== Dataset records ==
>> begin
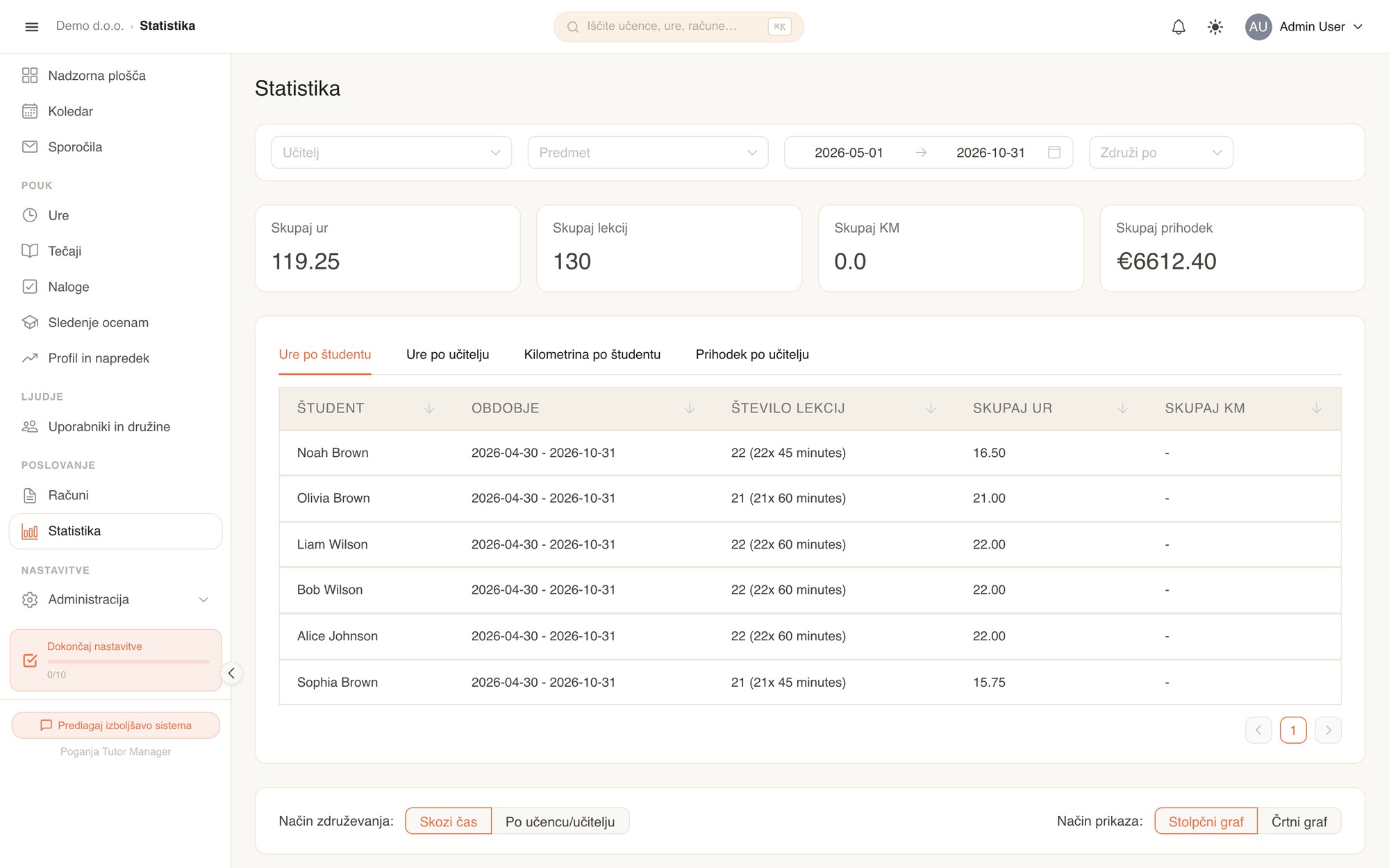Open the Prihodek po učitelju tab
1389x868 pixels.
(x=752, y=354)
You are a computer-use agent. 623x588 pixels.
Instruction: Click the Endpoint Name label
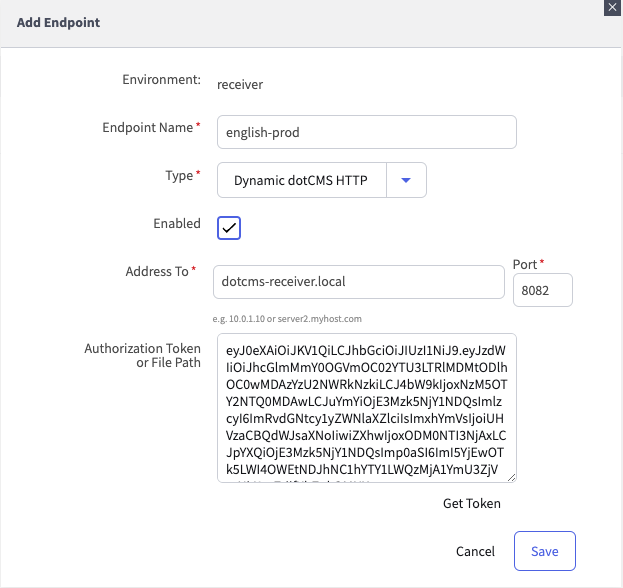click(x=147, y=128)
>> end
== Exercise instructions ==
Copy every line of the data above word for word, leaving out the pictures.

== Solution to the exercise ==
Open the Prihodek po učitelju tab
1389x868 pixels.
(x=752, y=354)
You are a computer-use agent. 623x588 pixels.
Instruction: Click the Endpoint Name label
click(x=147, y=128)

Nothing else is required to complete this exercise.